Ad iniziare dalla Gronda di Ponente il cui progetto, pur non il migliore tra quelli possibili, è in una fase talmente avanzata di approvazione che metterlo in discussione significa perdere per sempre la possibilità di realizzarlo. E’ bene quindi avviare il prima possibile i cantieri e valutare, in corso d’opera, quei miglioramenti che riducono l’impatto ambientale senza compromettere l’efficienza dell’infrastruttura. I dati confermano la necessità di un by pass dell’attuale nodo autostradale di Genova che passa in mezzo alle abitazioni , in molti casi a pochi metri dalle finestre, trasportando qualunque tipologia di veicoli ad iniziare dai mezzi pesanti in continua crescita malgrado la pesante crisi del settore (mancano secondo le associazioni di categoria 20.000 autisti) anche per l’aumento dei traffici nei porti liguri, traffici destinarti nelle previsioni al raddoppio entro il 2030.

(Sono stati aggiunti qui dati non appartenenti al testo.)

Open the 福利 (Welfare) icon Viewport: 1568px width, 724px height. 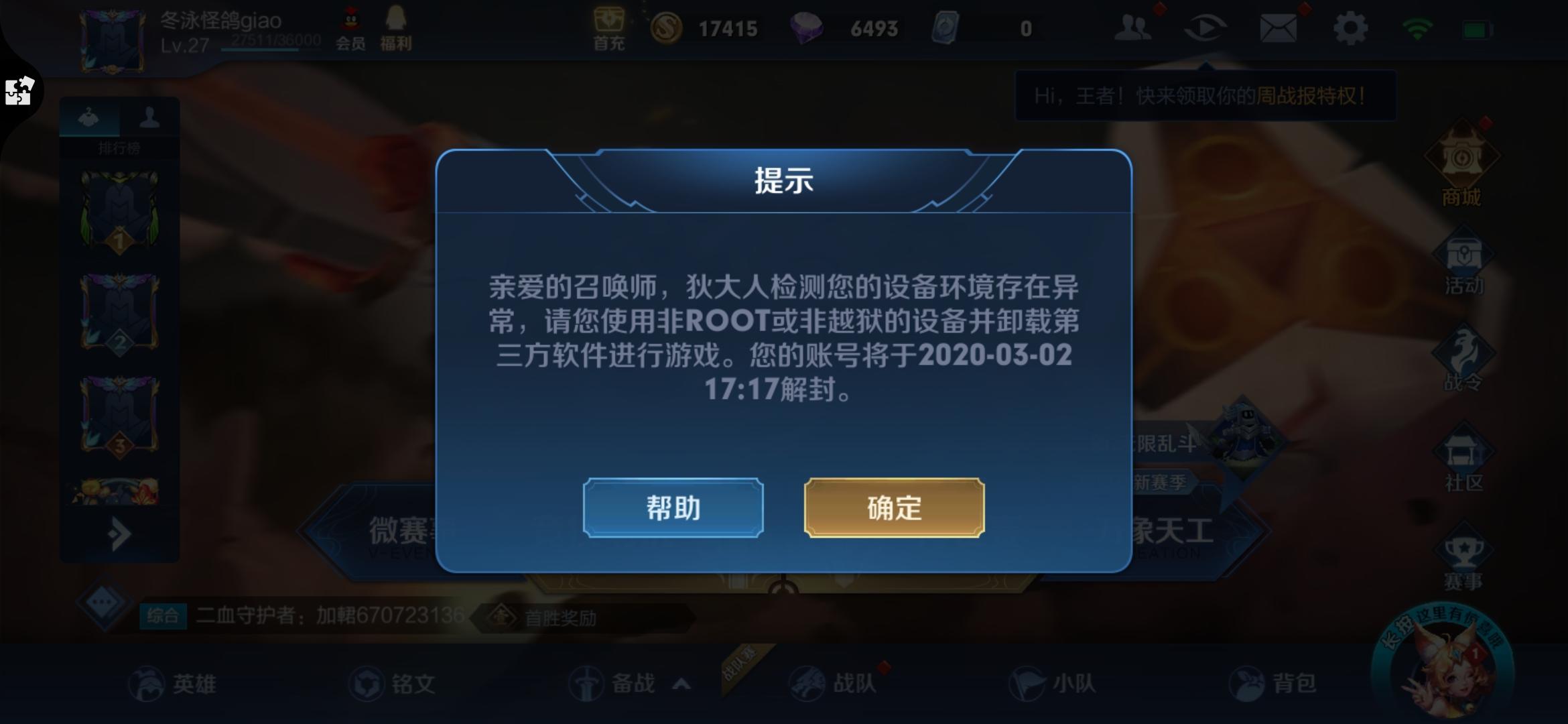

Altrettanta preoccupazione va espressa per il sistema ferroviario che riteniamo il primo asset a supporto della mobilità delle persone e delle merci.
Anche in questo caso vanno accelerate le seguenti opere:
Infine il Nodo di Genova, oramai in ritardo di oltre 6 anni, ma che rappresenta la vera leva di svolta per il sistema della mobilità urbana. Il completamento consentirà di avere a disposizione una potente linea metropolitana ferroviaria di superficie attorno alla quale ricostruire tutto il sistema del trasporto pubblico locale. Ferme restando le decisioni formali già assunte e quindi contenute anche nel piano economico ferroviario di RFI circa le stazioni urbane, non vanno tralasciate le ipotesi a suo tempo e in più occasioni ribadite ma di fatto mai entrate nei piani di sviluppo di RFI di altre fermate come per esempio Multedo e Cattaneo.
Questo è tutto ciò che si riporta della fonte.